## [Extrait]
------------
À propos de la pièce Stanis le Polak

Une vision partielle et partiale de l’histoire

Publié le 8 décembre 2019 à 13:21

La pièce Stanis le Polak connaît depuis son lancement, il y a un an, un gros succès. Interprétée par Henri Dudzinski, elle a été mise en scène par Bertrand Cocq. Imaginée dans le cadre du centenaire de l’arrivée massive de travailleurs polonais dans le Nord-Pas-de-Calais (1919-2019), elle séduit essentiellement les anciens de la communauté franco-polonaise, qui s’offrent un « bain de nostalgie ». Spécialiste de l’immigration polonaise, Jacques Kmieciak nous livre ses impressions sur cette œuvre où Henri Dudzinski, ancien consul de Pologne dans le Nord, fait l’impasse sur les liens étroits qui unissaient le mouvement ouvrier polonais du Nord-Pas-de-Calais à la Pologne populaire

Quelle est votre impression générale sur cette pièce ?

Je tiens d’abord à souligner la performance de comédien d’Henri Dudzinski. Le spectacle tire son dynamisme de l’alternance entre des temps forts chronologiques (la convention franco-polonaise de septembre 1919, la crise économique des années 1930, les rapatriements volontaires à la Libération, etc.) et des moments plus thématiques (le sport, la gastronomie, etc.). L’humour y est omniprésent avec une touche « picardisante » bien sympathique.
------------
## [Tâche à réaliser]
Réécrivez sous forme de liste le paragraphe de l'article sur la pièce Stanis le Polak qui commence par « Je tiens d'abord à souligner », en gardant ses faits principaux.

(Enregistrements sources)
------------
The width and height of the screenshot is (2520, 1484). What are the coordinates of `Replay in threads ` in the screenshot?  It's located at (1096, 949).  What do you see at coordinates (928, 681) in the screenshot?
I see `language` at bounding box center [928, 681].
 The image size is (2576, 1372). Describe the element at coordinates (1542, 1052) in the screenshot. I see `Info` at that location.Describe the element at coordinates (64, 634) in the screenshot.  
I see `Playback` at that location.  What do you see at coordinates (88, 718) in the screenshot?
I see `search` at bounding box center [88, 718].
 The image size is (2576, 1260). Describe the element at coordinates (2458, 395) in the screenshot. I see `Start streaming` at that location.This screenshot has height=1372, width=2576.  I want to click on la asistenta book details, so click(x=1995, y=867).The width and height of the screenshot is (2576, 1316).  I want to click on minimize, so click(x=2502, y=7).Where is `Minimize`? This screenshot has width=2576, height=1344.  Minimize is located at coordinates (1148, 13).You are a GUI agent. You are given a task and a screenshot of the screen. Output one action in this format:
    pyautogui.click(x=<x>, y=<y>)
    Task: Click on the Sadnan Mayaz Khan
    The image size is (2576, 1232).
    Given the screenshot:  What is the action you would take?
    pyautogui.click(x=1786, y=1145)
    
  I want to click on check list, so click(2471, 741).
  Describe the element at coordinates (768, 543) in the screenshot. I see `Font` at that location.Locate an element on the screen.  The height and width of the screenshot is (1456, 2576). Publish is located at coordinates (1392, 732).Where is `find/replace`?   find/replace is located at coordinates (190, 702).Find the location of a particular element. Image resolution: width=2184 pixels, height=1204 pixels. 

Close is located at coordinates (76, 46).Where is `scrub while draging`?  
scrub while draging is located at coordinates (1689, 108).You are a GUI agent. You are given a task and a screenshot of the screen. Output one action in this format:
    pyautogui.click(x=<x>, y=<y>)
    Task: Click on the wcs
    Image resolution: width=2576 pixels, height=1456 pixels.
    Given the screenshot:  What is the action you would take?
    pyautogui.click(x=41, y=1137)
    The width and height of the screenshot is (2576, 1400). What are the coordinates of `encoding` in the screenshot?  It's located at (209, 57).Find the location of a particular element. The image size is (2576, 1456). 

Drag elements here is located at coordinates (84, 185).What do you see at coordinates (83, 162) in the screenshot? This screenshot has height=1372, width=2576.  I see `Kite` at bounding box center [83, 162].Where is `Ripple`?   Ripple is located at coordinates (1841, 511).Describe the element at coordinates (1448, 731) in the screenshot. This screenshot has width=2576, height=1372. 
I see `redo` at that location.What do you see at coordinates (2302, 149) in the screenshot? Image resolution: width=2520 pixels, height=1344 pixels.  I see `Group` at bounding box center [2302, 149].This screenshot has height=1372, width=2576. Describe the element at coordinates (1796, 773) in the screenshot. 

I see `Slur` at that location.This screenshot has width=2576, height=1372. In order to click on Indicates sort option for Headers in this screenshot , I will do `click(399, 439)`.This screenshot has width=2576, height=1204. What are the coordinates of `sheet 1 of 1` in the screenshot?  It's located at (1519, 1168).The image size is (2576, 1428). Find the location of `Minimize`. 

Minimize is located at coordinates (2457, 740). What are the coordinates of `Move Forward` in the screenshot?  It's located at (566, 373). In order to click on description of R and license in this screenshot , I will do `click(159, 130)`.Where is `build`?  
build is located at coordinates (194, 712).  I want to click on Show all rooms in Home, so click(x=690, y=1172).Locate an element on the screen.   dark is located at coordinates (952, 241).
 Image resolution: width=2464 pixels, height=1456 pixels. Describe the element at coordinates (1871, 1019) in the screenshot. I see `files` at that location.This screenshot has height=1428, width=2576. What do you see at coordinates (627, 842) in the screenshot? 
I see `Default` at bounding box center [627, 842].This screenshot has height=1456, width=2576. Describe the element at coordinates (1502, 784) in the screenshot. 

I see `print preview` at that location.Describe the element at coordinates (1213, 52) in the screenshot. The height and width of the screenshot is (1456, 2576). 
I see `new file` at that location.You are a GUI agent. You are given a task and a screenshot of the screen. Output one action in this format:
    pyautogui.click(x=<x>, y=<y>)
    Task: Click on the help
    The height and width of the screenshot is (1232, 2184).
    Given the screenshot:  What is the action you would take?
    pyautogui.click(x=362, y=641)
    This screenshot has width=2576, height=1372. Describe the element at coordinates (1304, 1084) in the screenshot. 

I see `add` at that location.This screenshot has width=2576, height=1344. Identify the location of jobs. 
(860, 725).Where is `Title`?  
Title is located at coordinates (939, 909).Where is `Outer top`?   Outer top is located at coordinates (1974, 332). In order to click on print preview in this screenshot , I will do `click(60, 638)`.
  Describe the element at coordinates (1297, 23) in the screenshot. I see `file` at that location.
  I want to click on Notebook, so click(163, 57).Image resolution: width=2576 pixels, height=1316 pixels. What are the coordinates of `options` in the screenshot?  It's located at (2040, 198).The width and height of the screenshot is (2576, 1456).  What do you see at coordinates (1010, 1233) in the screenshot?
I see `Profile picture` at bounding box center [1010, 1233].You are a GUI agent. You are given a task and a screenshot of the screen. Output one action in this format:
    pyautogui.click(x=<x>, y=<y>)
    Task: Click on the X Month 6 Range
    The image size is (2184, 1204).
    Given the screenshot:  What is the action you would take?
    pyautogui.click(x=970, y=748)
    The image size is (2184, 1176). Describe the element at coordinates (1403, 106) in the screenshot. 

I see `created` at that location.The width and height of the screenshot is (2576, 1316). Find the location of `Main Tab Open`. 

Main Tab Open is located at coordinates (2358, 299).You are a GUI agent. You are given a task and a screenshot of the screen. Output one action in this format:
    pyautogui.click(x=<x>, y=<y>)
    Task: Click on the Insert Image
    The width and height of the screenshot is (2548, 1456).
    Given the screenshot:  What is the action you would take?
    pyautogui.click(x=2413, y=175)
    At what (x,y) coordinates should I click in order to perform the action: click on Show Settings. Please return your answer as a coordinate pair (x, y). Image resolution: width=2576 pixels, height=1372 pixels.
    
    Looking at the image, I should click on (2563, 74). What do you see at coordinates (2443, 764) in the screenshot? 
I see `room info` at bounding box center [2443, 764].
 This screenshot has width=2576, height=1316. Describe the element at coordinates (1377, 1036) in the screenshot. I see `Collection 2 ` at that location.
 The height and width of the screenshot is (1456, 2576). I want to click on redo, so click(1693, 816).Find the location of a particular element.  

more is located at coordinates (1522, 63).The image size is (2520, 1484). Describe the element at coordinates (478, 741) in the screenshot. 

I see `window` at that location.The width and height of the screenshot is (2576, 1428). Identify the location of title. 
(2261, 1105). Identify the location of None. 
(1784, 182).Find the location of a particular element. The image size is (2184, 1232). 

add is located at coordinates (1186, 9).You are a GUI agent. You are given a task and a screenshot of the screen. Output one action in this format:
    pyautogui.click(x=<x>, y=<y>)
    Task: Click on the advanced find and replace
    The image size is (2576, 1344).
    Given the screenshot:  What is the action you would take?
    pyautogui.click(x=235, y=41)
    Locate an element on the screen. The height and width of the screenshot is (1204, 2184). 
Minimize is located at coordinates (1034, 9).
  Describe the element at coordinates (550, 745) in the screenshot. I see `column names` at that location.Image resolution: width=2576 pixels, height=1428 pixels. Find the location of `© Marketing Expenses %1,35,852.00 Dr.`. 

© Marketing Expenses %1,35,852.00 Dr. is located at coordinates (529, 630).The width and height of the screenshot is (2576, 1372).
------------
## [Réponse proposée]
- Henri Dudzinski livre une belle performance de comédien.
- Le spectacle doit son dynamisme à l'alternance entre des temps forts chronologiques et des moments thématiques.
- Les temps forts chronologiques comprennent la convention franco-polonaise de septembre 1919, la crise économique des années 1930 et les rapatriements volontaires à la Libération.
- Les moments thématiques portent notamment sur le sport et la gastronomie.
- L'humour est omniprésent, avec une touche « picardisante » sympathique.